McEnany also brought up a lengthy Washington Post profile on DeSantis' wife Casey, who she called “a real rock star.”
“The best they could come up with in the liberal Washington Post, there are three things Ron DeSantis likes to talk about, the Constitution, baseball, and golf,” she said. “I think that's most men in this country.”
Another Post article, about DeSantis donors lending him a golf simulator and providing flights to political events, moved on the newspaper's website more than seven hours before the interview and was not brought up.
To be fair, Trump has faced his share of friendly interviewers on Fox, including Carlson and Mark Levin. Sean Hannity, who offered Trump advice when he was in the White House, hosted the former president for a town hall on June 1. DeSantis has also appeared on “Fox & Friends” and was interviewed by former GOP congressman Trey Gowdy the night he announced his candidacy.
Fox has had a rough two months since the Dominion settlement.
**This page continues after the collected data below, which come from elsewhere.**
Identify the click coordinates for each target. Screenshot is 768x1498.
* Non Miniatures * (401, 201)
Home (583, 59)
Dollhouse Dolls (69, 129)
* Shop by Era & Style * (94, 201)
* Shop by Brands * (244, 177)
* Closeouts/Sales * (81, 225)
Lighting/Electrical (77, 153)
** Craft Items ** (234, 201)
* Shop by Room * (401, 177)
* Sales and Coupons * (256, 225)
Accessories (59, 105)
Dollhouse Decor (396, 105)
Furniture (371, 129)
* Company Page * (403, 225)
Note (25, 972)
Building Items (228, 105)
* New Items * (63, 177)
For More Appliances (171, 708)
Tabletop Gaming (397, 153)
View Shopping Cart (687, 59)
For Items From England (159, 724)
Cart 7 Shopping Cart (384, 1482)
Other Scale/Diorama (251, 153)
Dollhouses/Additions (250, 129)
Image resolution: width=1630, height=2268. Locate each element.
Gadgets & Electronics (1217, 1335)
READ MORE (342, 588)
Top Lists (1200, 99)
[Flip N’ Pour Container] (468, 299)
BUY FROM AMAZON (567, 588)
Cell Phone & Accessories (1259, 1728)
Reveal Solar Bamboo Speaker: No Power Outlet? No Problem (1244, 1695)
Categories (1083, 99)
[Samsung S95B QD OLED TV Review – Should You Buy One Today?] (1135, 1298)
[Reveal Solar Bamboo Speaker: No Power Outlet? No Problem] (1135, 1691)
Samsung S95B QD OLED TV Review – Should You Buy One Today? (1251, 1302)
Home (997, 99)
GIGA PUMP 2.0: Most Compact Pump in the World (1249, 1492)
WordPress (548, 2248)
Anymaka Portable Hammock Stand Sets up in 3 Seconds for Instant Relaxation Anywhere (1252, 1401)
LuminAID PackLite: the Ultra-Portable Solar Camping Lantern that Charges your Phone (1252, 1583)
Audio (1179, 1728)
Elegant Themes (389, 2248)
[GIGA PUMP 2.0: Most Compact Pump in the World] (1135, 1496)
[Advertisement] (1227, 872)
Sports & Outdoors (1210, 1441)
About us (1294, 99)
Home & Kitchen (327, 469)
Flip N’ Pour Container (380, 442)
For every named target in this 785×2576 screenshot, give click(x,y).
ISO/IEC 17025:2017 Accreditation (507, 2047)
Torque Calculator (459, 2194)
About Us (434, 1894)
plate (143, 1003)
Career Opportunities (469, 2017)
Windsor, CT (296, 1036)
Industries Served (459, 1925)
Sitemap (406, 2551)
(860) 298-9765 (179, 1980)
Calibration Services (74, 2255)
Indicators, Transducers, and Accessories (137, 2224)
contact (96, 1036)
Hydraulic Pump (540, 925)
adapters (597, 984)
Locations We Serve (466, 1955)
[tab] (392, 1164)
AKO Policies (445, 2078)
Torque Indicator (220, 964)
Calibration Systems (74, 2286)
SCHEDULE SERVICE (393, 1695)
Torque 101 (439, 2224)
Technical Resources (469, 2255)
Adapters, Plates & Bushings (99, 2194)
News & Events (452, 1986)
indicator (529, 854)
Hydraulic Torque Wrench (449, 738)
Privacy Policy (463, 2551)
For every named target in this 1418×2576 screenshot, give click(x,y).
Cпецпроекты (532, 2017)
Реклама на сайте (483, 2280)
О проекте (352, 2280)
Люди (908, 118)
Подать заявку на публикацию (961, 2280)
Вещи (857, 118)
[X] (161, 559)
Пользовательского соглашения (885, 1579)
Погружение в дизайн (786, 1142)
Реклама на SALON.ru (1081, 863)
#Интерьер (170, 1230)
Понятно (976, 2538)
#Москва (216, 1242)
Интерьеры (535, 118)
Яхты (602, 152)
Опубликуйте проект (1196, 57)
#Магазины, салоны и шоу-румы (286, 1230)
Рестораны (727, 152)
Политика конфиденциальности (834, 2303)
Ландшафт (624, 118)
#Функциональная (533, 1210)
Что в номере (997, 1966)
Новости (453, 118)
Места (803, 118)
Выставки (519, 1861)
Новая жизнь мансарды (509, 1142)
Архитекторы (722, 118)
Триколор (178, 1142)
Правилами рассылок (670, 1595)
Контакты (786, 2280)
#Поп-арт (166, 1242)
Carlson's firing, for reasons never publicly unexplained, cut sharply into the network's audience, some of which decamped to rival Newsmax. Carlson reached an average of 3.25 million viewers in his time slot from January through March, and subsequent substitute hosts are far below that.
Brian Kilmeade reached 2.41 million when Trump's post-indictment speech was carried live on June 13, but averaged only 1.57 million viewers in Carlson's old time slot the next three nights, the Nielsen company said.
That same night, a message referring to President Joe Biden as a “wannabe dictator” appeared on Fox's screen, costing two of Carlson's former producers their jobs. This week, Geraldo Rivera quit as a panelist on the popular show “The Five,” saying he was tired of the political combat.
Still, Republican candidates have appeared for interviews on Fox a staggering 160 times this year, 15 already this week, the network said. The most frequent is entrepreneur Vivek Ramaswamy, who has been on 76 times. Democrats Robert F. Kennedy Jr. and Marianne Williamson have been on 18 times.
There are more media outlets appealing to Republicans than ever, said talk show host Erick Erickson. Ben Shapiro's “Daily Wire” has been successful in reaching young people who don't watch television as much as their elders, and the rapid increase in cable cord-cutters is ominous for media executives.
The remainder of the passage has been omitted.